Thank you for contributing to the Scavenger Hunt Chrome Extension! See development and contribution guidelines below.

Overview

The main mission of this application is to provide online scavenger hunts with as seemless an experience as possible. The interface should be extensible enough to support hunts of any type, theme, or layout. Hunt creators should be able to generate hunts with ease that support a variety of use cases.

Coming Soon

  • Expanded tutorial on creating hunts, including an explanation of which clue corresponds to which text
  • Hunt progress bar (and other options)
  • Markdown support for clue text

Architecture

The manifest.json governs how a Chrome extension is configured and run, including specifying permissions and configuring assets. When a user installs the extension, they will activate a hunt, saving it to their local Chrome storage, and be prompted to begin.

With our current configuration, whenever a user loads a webpage, the content script will run and evaluate their current URL against the activated hunt's clues. Because there are limitations around a content script's scope, a message is then sent to a background script service worker, which alerts the user if there is a clue match and updates the badge.

Every other entrypoint in the extension is a static React page, showing relevant information about the active clue, or providing hunt configuration capabilities.

Development

There are 3 main ways to build and run the Chrome Extension.

Build

To build and run as end users will experience it, simply run:

npm install
npm run build

and load the Chrome extension "Load Unpacked" from the dist/ directory. You can reload the extension from the Chrome extension options page on any subsequent builds, and the changes will be picked up.

Watch

To build and run the Chrome Extension, with some additional tooling for development, run:

npm install
npm run watch

This provides 2 main differences from the Build setup:

  1. npm will watch your src directory for changes, and automatically rebuild when you save. Note that you will have to re-"Load Unpacked" in order for these changes to propagate.
  2. Additional logging. By default, Scavenger Hunt hides info and debug logs from users so as not to spoil too much information. During development/watch mode, these logs are displayed in your browser console.

Static

To build individual changes and keep track of your changes (such as for UI development), run:

npm install
npm run static

# In another terminal
npm run serve

This provides some additional development tooling:

  1. Verbose logs (see Watch).
  2. By navigating to http://localhost:3000, you will be able to view each of the pages for the extension as a static resource. Your changes are watched and rebuilt when you save, so you'll only have to refresh the page to see them appear.
  3. In order to serve this page, all relevant Chrome API methods are mocked to serve default data. You can fine tune this data in chrome.ts as appropriate.

Tooling and Testing

This repository uses Trunk Check for linting. After installing, run trunk check to get started.

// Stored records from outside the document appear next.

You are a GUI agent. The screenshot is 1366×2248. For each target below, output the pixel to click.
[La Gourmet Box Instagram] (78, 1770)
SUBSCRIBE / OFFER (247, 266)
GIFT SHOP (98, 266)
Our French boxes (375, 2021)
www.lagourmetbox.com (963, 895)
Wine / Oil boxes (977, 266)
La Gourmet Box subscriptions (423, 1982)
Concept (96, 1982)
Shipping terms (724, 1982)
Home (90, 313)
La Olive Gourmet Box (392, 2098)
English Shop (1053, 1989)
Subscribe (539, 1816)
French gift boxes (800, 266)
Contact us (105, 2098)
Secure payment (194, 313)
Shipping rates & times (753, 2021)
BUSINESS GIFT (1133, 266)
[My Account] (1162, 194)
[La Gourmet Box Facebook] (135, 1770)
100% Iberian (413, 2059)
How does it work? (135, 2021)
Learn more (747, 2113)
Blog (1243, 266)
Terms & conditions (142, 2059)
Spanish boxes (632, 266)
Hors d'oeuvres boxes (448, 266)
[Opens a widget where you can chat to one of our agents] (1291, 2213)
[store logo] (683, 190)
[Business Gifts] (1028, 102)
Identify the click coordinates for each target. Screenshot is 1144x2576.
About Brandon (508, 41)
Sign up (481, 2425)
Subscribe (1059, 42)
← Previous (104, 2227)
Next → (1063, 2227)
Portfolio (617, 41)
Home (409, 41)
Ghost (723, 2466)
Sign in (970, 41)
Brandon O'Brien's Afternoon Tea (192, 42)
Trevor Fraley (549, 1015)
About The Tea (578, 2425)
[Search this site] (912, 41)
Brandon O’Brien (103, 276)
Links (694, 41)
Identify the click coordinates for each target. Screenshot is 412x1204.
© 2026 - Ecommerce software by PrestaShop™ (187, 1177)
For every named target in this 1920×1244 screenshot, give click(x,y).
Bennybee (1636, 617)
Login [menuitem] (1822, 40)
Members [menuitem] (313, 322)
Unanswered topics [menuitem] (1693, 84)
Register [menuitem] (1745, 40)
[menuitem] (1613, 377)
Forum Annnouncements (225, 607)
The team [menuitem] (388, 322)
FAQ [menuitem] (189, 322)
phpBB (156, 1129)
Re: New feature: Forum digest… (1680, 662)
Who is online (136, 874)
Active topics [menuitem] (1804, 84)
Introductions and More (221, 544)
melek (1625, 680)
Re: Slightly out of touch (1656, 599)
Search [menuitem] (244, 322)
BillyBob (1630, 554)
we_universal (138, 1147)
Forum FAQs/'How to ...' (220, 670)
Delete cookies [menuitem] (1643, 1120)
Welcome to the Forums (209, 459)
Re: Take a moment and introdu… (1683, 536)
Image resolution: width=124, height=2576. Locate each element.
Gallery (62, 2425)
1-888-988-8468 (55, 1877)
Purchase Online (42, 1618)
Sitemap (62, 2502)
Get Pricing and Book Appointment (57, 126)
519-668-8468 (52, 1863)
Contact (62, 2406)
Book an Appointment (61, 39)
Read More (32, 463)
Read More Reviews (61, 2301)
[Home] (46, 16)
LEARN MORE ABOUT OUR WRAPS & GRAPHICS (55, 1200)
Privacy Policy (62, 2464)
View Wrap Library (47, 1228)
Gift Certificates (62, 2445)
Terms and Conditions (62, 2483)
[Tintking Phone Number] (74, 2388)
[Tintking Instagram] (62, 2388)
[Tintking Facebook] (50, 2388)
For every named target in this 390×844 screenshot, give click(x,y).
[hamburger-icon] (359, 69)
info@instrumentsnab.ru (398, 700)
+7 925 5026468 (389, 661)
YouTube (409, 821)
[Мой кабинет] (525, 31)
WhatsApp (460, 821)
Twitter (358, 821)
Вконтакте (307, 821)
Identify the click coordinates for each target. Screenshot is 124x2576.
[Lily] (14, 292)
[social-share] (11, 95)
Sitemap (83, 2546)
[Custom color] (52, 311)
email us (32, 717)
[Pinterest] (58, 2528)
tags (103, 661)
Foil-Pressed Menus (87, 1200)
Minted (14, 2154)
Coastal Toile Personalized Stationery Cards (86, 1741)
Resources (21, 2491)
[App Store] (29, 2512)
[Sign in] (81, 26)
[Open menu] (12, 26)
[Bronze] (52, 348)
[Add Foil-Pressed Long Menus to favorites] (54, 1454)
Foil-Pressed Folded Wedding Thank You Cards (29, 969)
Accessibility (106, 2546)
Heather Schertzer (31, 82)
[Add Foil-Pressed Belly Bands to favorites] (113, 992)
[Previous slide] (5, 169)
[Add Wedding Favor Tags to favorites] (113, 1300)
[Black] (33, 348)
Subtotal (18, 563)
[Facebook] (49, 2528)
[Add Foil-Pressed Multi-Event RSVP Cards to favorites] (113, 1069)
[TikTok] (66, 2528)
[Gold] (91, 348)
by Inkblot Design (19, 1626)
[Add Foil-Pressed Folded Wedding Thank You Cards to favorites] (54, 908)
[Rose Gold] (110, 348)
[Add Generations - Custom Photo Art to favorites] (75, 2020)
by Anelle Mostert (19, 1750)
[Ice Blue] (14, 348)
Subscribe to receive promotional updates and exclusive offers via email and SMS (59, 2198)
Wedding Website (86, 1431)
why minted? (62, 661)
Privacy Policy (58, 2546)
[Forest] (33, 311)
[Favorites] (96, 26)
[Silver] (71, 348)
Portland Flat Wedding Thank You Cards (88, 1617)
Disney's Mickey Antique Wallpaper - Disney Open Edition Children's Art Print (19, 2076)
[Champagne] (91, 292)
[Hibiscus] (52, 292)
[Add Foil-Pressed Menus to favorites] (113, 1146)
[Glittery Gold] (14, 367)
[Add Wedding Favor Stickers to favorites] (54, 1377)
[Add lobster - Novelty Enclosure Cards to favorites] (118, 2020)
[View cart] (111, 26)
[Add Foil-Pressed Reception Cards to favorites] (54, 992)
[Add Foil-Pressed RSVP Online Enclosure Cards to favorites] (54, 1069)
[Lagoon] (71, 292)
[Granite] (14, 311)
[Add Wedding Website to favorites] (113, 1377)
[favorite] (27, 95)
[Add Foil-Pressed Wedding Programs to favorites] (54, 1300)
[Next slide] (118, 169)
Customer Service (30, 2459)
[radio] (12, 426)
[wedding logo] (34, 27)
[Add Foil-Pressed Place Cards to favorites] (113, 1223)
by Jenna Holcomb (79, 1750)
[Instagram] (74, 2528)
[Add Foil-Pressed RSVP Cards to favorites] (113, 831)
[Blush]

To run unit tests, which assert the functionality and business logic of the Chrome callbacks and the various pages, run:

npm install
npm test

To run integration tests, which assert end-to-end functionality using a headless Chrome extension, as well as UI functionality and accessibility, run:

# Automatically builds the extension on each run to dist_test
npm run integration

GitHub Actions assert that the extension can build successfully and that these tests run.